Volatility prevailed in China’s stock market today, with a late afternoon rally reversing a sharp morning tumble as investors tested whether Beijing would step in to stabilize shares. The Shanghai Composite closed up 1.2% on reports of government intervention after falling as much as 5.1% during the session. Despite the latest stock turmoil, the yuan has held relatively steady this week following the central bank’s shock decision to devalue the currency on August 10.
A slump in emerging market confidence has led to $1 trillion in capital outflows from developing economies over the past 13 months, roughly double the amount that fled during the financial crisis. The sustained exodus of capital highlights concerns that emerging markets, suffering slowing growth and weakening currencies, are relinquishing their longstanding role as locomotives to become a drag on demand. From July 2009 to the end of June last year, a net $2 trillion in capital flowed into the 19 emerging markets. But as the funds now cascade out, a vicious circle is triggered. Currencies tumble against the US dollar, damping demand for imports and driving down aggregate demand. In June, for example, overall emerging market imports were 13.2% lower year-on-year.
German lawmakers have overwhelmingly voted in favor of Greece’s third bailout, ending months of heated negotiations. Prior to the vote German Finance Minister Wolfgang Schaeuble said: “There is no guarantee that this all will work…but due to the fact that the Greek parliament has already approved a big part of the (aid-for-reform) measures, it would be irresponsible not to use the chance for a new beginning.”
Intel announced several new platforms and partnerships at its developer forum, but the chipmaker’s foray into television came as a surprise. Bearing the title “America’s Greatest Makers,” the TV program will engage do-it-yourselfers who turn chips and other components into gadgets. Intel will team with Time Warner for the series, which will appear on TV and other media channels in 2016.
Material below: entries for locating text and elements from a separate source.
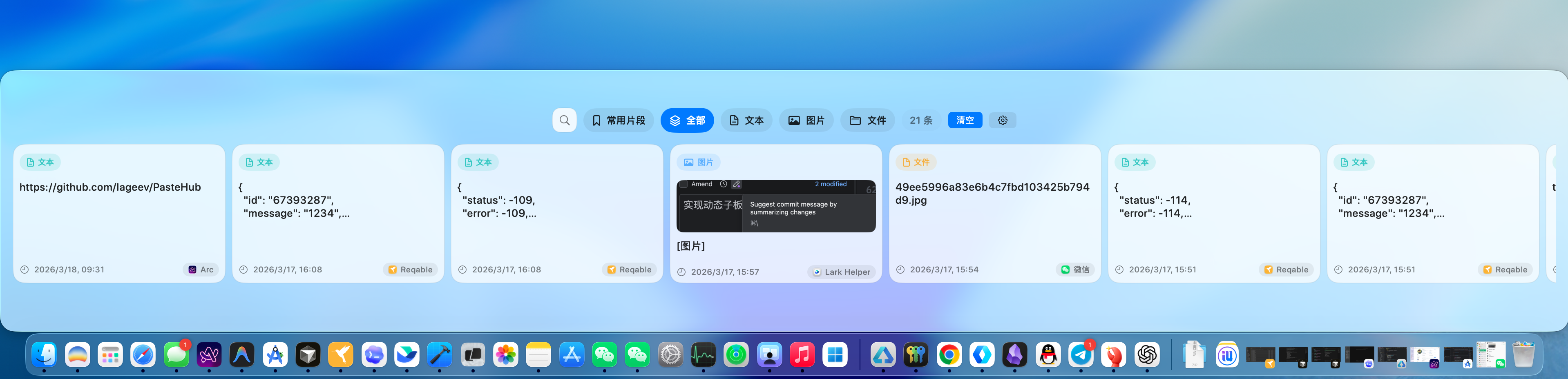The height and width of the screenshot is (379, 1568).
Task: Open Telegram from the dock
Action: coord(1081,354)
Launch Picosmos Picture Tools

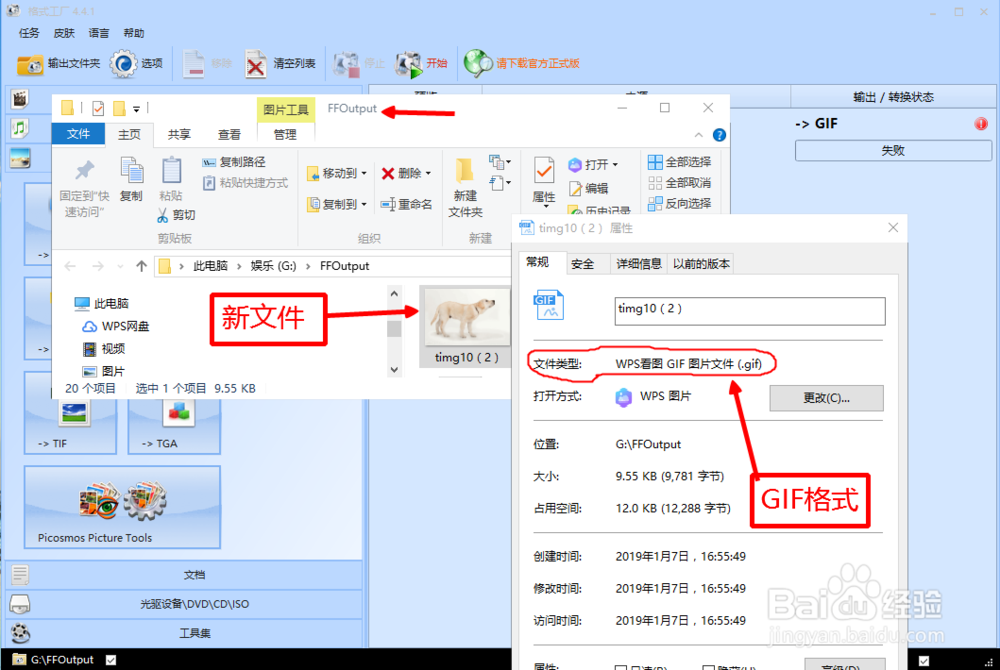point(122,500)
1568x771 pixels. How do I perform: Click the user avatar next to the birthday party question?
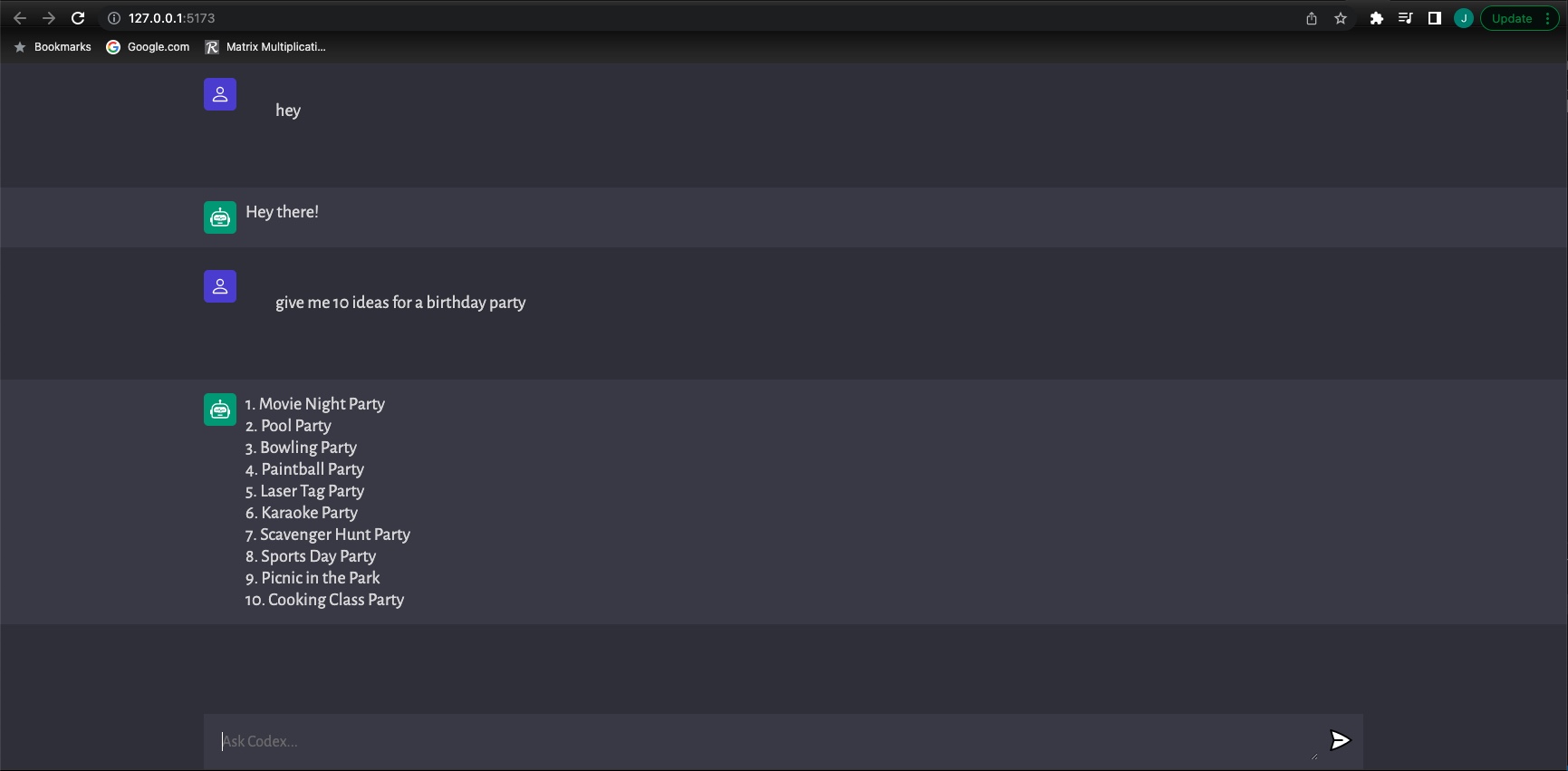[x=219, y=285]
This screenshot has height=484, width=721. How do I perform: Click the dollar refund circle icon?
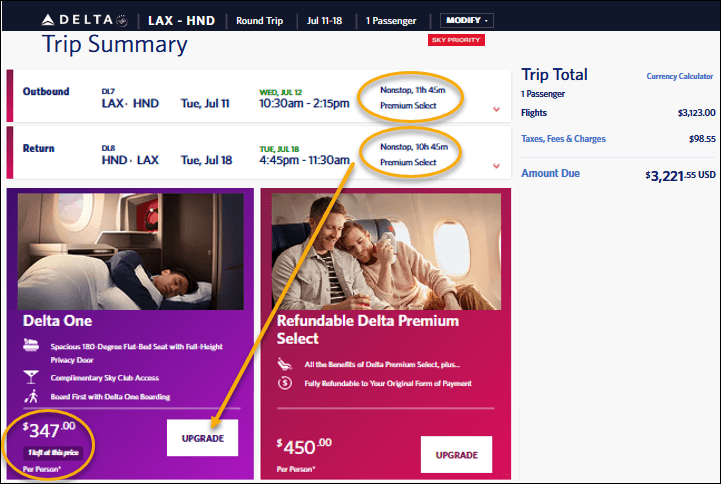pos(285,382)
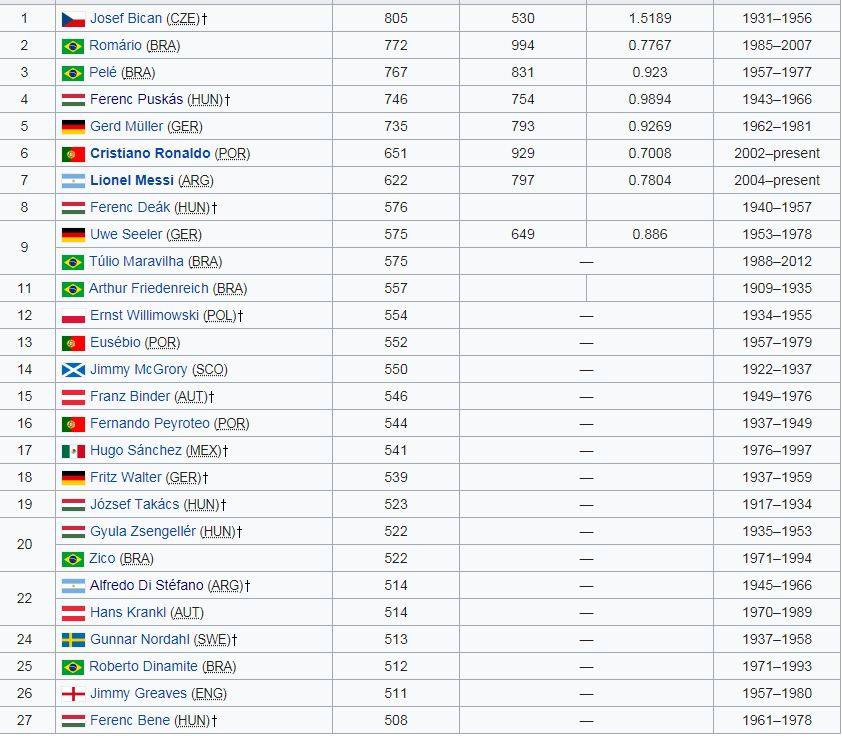This screenshot has width=842, height=738.
Task: Click the Brazil flag beside Pelé
Action: 73,73
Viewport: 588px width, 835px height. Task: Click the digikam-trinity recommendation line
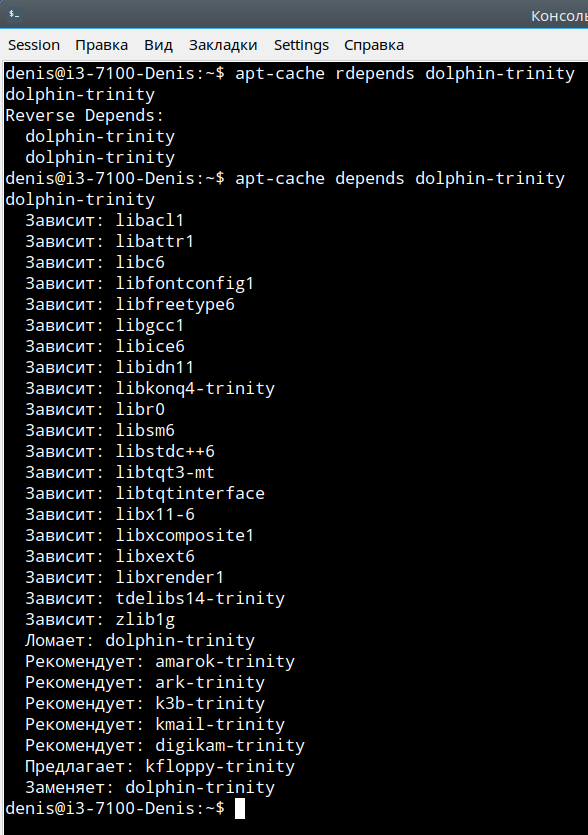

Kik Interactive, the Canadian startup behind a popular messaging app, has turned to China’s Tencent for a $50 million investment that values it at $1 billion. With more than 240 million registered users, Kik still has a long road to travel, facing stiff competition from the likes of Snapchat, WhatsApp and Facebook’s Messenger.
More than 17 years after the FDA approved Pfizer’s Viagra, the first drug to treat low sexual desire in women has won approval from U.S. health regulators. Addyi, produced by privately-held Sprout Pharmaceuticals, will only be available through certified health care professionals and pharmacies due to its safety issues. The drug can result in potentially dangerous side effects such as low blood pressure and fainting, especially when taken with alcohol.
Hackers claiming to have stolen data from AshleyMadison.com, a website that facilitates hook-ups between would-be adulterers, have released information they say includes details of more than 36 million user accounts. The hackers posted full names, e-mail addresses, partial credit-card data and dating preferences on a site called infidelities-R-us.com. And for divorce lawyers, the AshleyMadison hack should be renamed the Full Employment Act of 2015. Already, reporters have discovered that the list includes about 15,000 military and government email accounts, plus more than 600 email accounts associated with banks.
Time once again to check out this week’s bank docket: JPMorgan is in advanced talks with the SEC to pay more than $150 million for steering clients to its own investment products without proper disclosures. Citigroup has agreed with the New York attorney general to return $4.5 million in management fees charged on some 15,000 frozen accounts, while BNY Mellon will shell out $15 million to settle several bribery cases. Apparently the bank was hiring relatives of foreign officials who managed a Middle Eastern sovereign wealth fund. Because really, what’s the point of having interns?